As a young man I read an essay by Sigmund Freud called “The Uncanny” that continues to ripen and haunt me year-after-year as I am continually pressed to re-examine the realm of ghosts as wish fulfillment, how unrequited love compels a longing for a return to the womb and why the psychoanalyst becomes the mediator of these aesthetic spirits that chase and terrify us in our waking lives while they visit us in dreams and nightmares.

Freud sets the table of expectation with his introduction that the Uncanny and aesthetics are humanly bound:

It is only rarely that a psycho-analyst feels impelled to investigate the subject of aesthetics, even when aesthetics is understood to mean not merely the theory of beauty but the theory of the qualities of feeling. He works in other strata of mental life and has little to do with the subdued emotional impulses which, inhibited in their aims and dependent on a host of concurrent factors, usually furnish the material for the study of aesthetics.

But it does occasionally happen that he has to interest himself in some particular province of that subject; and this province usually proves to be a rather remote one, and one which has been neglected in the specialist literature of aesthetics.

He continues as he dissects common literature and local myth surrounding the power and meaning of “the unexplainable.”

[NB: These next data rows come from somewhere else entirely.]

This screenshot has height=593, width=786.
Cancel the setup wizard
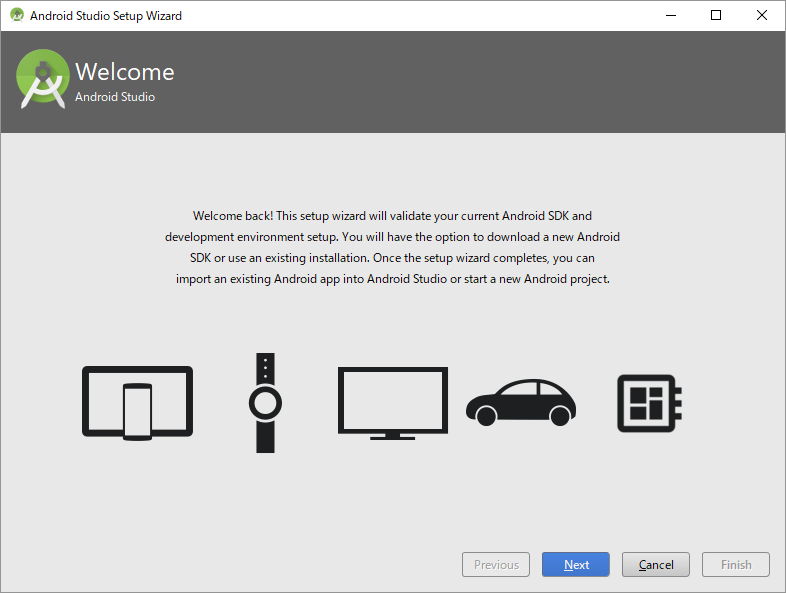point(656,565)
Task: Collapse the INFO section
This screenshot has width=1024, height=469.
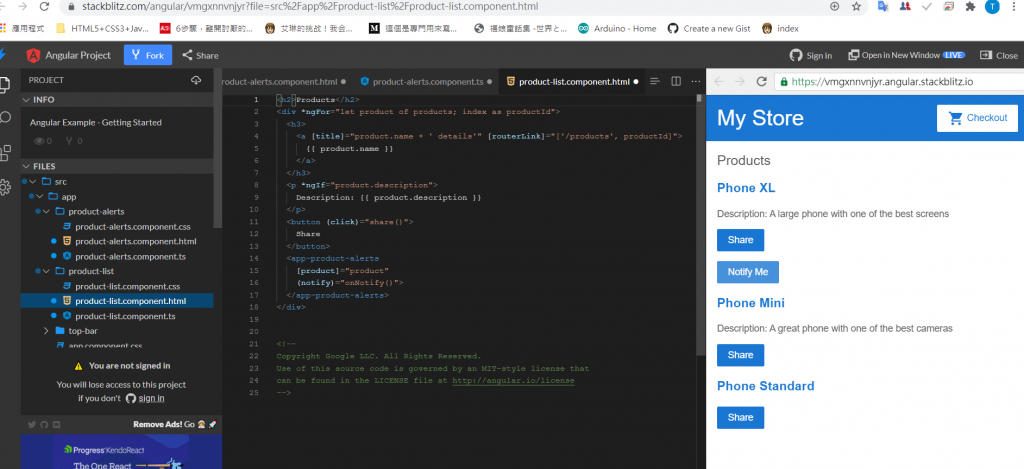Action: 116,100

Freud then sexualizes his analyses by explaining how a male losing an eye holds the same consequential fear as castration and that horror — expressed in longing and comportment — becomes Uncanny and uncomfortable:

We know from psycho-analytic experience, however, that the fear of damaging or losing one’s eyes is a terrible one in children. Many adults retain their apprehensiveness in this respect, and no physical injury is so much dreaded by them as an injury to the eye. We are accustomed to say, too, that we will treasure a thing as the apple of our eye. A study of dreams, phantasies and myths has taught us that anxiety about one’s eyes, the fear of going blind, is often enough a substitute for the dread of being castrated.

The self-blinding of the mythical criminal, Oedipus, was simply a mitigated form of the punishment of castration — the only punishment that was adequate for him by the lex talionis. We may try on rationalistic grounds to deny that fears about the eye are derived from the fear of castration, and may argue that it is very natural that so precious an organ as the eye should be guarded by a proportionate dread. Indeed, we might go further and say that the fear of castration itself contains no other significance and no deeper secret than a justifiable dread of this rational kind.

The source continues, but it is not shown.